In one embodiment of this aspect of the invention, the heated vaporous diluent is introduced to the flash/separation apparatus above where the mixture stream is introduced.
In another embodiment, the heated vaporous diluent to the flash/separation apparatus is added as at least one of heated light hydrocarbon, e.g., ethane, and superheated steam.
In still another embodiment of this aspect of the invention, the temperature decrease in the absence of the added heated vaporous diluent is at least about 8° C. (15° F.), e.g., at least about 12° C. (22° F.), and the heat added to the vapor/liquid separation apparatus is sufficient to overcome at least about 20%, e.g., at least about 50% of the temperature decrease, or even at least about 100% of the temperature decrease, say, from about 100% to about 200% of the temperature decrease.
In yet another embodiment of this aspect of the invention, the superheated steam has a temperature of at least about 454° C. (850° F.), typically ranging from about 477° C. to about 565° C. (890° F. to 1050° F.).
In still yet another embodiment, the heated vaporous diluent is added to an extent which does not significantly increase liquid entrainment in the vapor phase, such entrainment being measured by sampling the overhead vapor, condensing and analyzing for resid.
In another embodiment of this aspect of the invention, the adding of the heated vaporous diluent increases vapor velocity by no greater than about 30%, typically by no greater than about 10%.
In yet another embodiment, the mixture stream is introduced through a side of the flash/separation apparatus via at least one tangential inlet. Typically, the superheated steam is introduced to the flash/separation apparatus above the tangential inlet.
In still another embodiment, the mixture stream is introduced as a two-phase stratified open channel flow.

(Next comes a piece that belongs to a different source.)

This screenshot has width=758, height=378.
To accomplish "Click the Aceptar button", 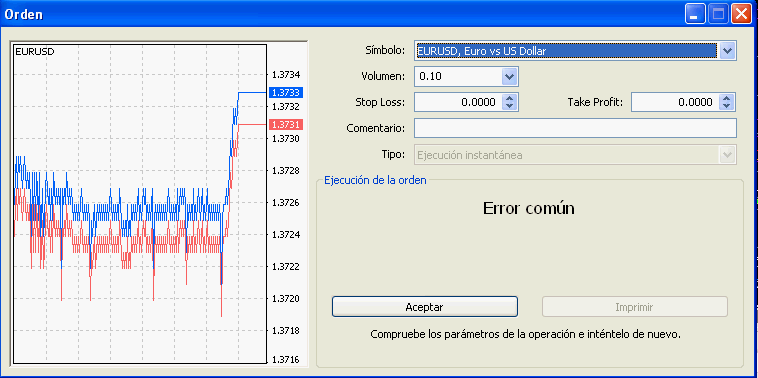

In yet another embodiment, the vapor phase throughput for the flash/separation apparatus ranges from about 9000 to about 90,000 kg/hour (20,000 to 200,000 pounds/hour) steam, from about 25,000 to about 80,000 kg/hour (55,000 to 180,000 pounds/hour) hydrocarbons, and the heat is added as from about 45,000 to about 70,000 kg/hour (100,000 to about 150,000 pounds/hour) of superheated steam.
In still another embodiment of this aspect of the invention, the vapor phase throughput for the flash/separation apparatus is about 15000 kg/hour (33000 pounds/hour) steam, about 33000 kg/hour (73000 pounds/hour) hydrocarbons and the heat is added as about 2700 kg/hour (about 6000 pounds/hour) of superheated steam.

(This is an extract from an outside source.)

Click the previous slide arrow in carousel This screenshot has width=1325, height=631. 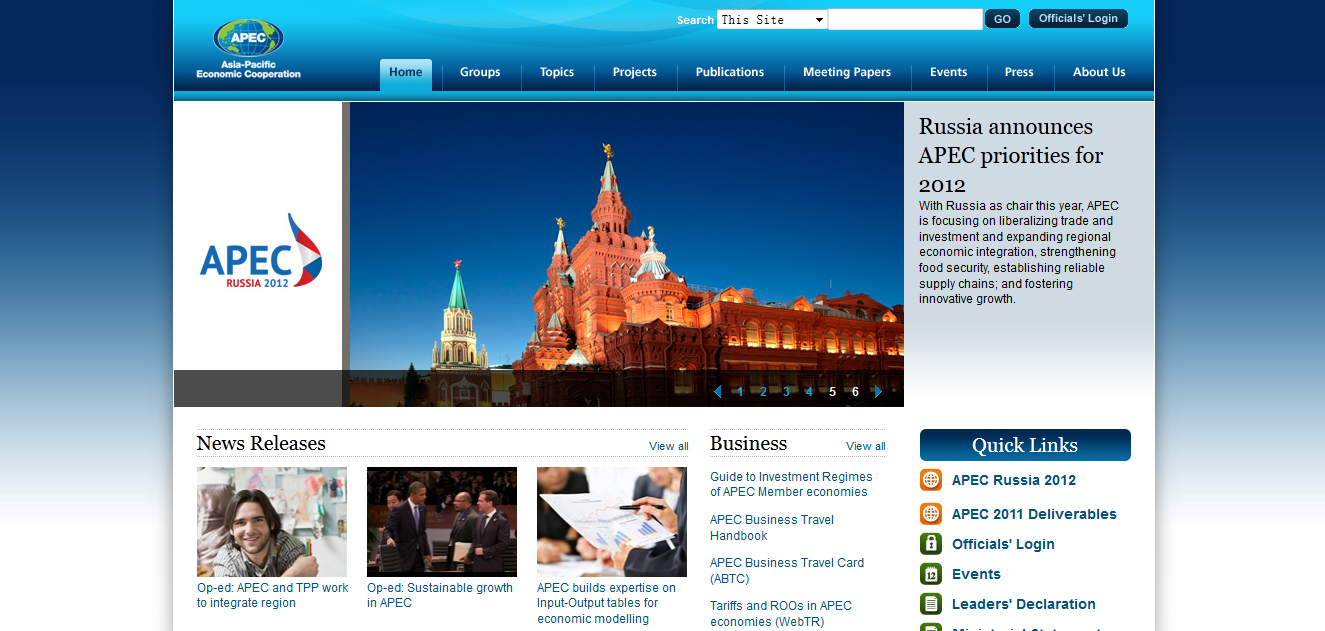717,392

In still yet another embodiment of the invention, the flash/separation apparatus comprises a cooling coil for partially condensing the vapor phase above where the mixture stream is introduced.
In still another aspect, the present invention further comprises providing a set of passive vapor/liquid contacting surfaces below the cooling coil and above where the mixture stream is introduced. Typically, the set of vapor/liquid contacting surfaces are sheds. Alternately, a Glitsch Grid can be used.

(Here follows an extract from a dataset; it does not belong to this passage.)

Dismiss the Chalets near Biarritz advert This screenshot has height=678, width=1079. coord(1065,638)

In still another embodiment, the indirect heating of the vapor phase is carried out by convection heating. Typically, the indirect heating of the vapor phase is carried out by contacting the vapor phase with a heated tube bank in the convection section of the pyrolysis furnace.
In another aspect, the present invention relates to a flash/separation vessel for treating hydrocarbon feedstock containing resid to provide a liquid phase and a vapor phase which comprises: (A) an inlet for introducing the hydrocarbon feedstock; (B) an inlet for adding heated vaporous diluent to the flash/separation vessel to dilute the vapor phase; (C) a flash/separation vessel overhead outlet for removing the vapor phase as overhead; and (D) a flash/separation vessel liquid outlet for removing the liquid phase as bottoms from the flash/separation vessel.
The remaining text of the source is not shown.